Data provided section start

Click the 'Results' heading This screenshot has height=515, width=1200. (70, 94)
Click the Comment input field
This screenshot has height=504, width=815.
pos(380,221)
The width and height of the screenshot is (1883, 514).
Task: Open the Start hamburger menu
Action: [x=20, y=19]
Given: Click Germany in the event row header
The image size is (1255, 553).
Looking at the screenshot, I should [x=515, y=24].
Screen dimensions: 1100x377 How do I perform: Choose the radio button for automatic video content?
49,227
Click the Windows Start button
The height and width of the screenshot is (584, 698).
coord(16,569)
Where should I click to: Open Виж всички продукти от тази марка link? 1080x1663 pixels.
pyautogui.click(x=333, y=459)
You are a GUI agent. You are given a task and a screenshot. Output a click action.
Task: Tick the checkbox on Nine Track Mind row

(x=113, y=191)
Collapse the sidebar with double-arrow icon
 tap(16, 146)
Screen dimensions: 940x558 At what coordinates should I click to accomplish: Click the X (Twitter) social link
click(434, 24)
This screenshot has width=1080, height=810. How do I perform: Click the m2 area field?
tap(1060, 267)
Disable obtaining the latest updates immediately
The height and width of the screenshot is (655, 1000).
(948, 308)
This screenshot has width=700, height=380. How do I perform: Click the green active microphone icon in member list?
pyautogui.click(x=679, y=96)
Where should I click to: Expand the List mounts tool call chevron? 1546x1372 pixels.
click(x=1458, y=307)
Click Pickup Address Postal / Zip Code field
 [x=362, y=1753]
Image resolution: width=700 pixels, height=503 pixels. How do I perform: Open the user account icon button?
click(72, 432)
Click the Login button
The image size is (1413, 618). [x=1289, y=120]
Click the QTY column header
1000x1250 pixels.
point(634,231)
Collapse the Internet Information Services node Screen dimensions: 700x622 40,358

Data provided section end

### Work to complete
All lines from the one containing "Task: Tick the" through the end of the data, and no others, are to be given again word for word.

### Solution to the problem
Task: Tick the checkbox on Nine Track Mind row

(x=113, y=191)
Collapse the sidebar with double-arrow icon
 tap(16, 146)
Screen dimensions: 940x558 At what coordinates should I click to accomplish: Click the X (Twitter) social link
click(434, 24)
This screenshot has width=1080, height=810. How do I perform: Click the m2 area field?
tap(1060, 267)
Disable obtaining the latest updates immediately
The height and width of the screenshot is (655, 1000).
(948, 308)
This screenshot has width=700, height=380. How do I perform: Click the green active microphone icon in member list?
pyautogui.click(x=679, y=96)
Where should I click to: Expand the List mounts tool call chevron? 1546x1372 pixels.
click(x=1458, y=307)
Click Pickup Address Postal / Zip Code field
 [x=362, y=1753]
Image resolution: width=700 pixels, height=503 pixels. How do I perform: Open the user account icon button?
click(72, 432)
Click the Login button
The image size is (1413, 618). [x=1289, y=120]
Click the QTY column header
1000x1250 pixels.
point(634,231)
Collapse the Internet Information Services node Screen dimensions: 700x622 40,358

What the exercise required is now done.